Malgré la légère différence de génération avec Ernest Chausson (1855 – 1899), nous avons souhaité ajouter au programme quelques-unes de ses œuvres peu connues dont l’esprit et les thèmes témoignent de sa parenté avec l’esthétique de ses successeurs. Il exalte ainsi le chant à l’aimée, d’abord avec joie dans Chant nuptial, puis avec tristesse dans Chant funèbre. Il s’agit là d’un premier enregistrement mondial de ces œuvres à la simplicité et l’élégance touchantes.

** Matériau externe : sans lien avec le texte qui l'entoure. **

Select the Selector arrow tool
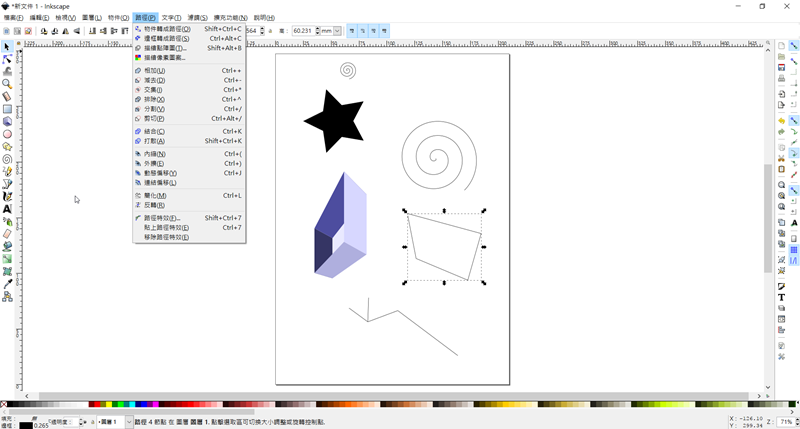 7,46
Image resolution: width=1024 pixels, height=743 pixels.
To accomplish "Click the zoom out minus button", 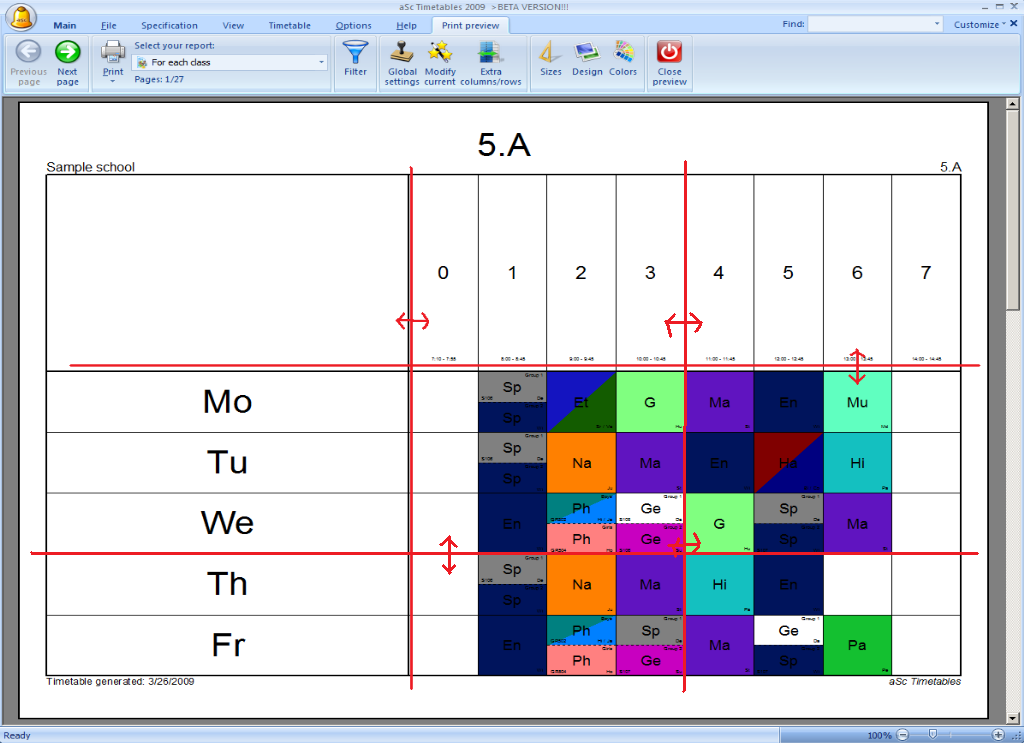I will (902, 735).
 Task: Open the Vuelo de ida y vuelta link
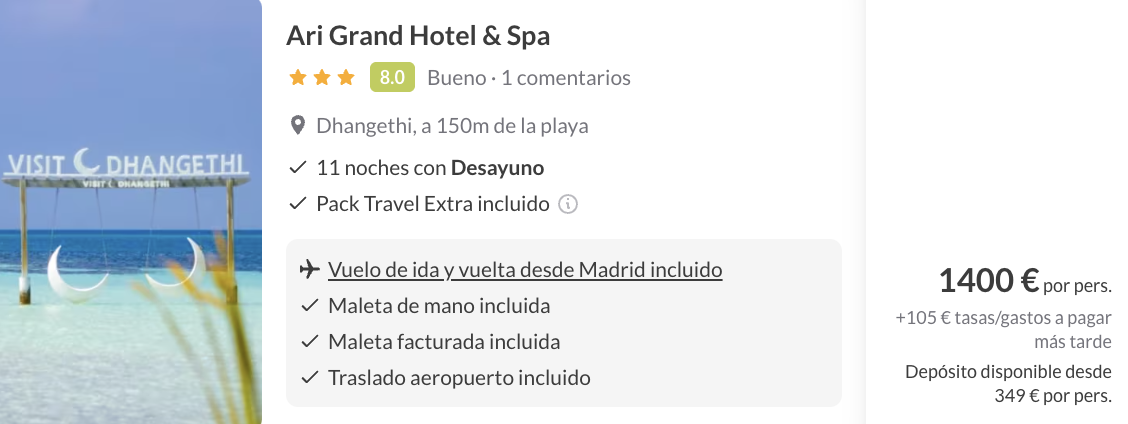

Avec Chanson perpétuelle, c’est un langage plus populaire et sensible que Chausson développe sous la plume du poète Charles Cros, qui inspira le courant surréaliste et jusqu'à Juliette Gréco dans sa chanson Berceuse

Ernest Chausson, tout comme André Caplet, s’était lié d’amitié avec Claude Debussy. Il meurt à l’âge de 44 ans - avant de connaître le XXème siècle et sa grande guerre -, laissant une œuvre très personnelle.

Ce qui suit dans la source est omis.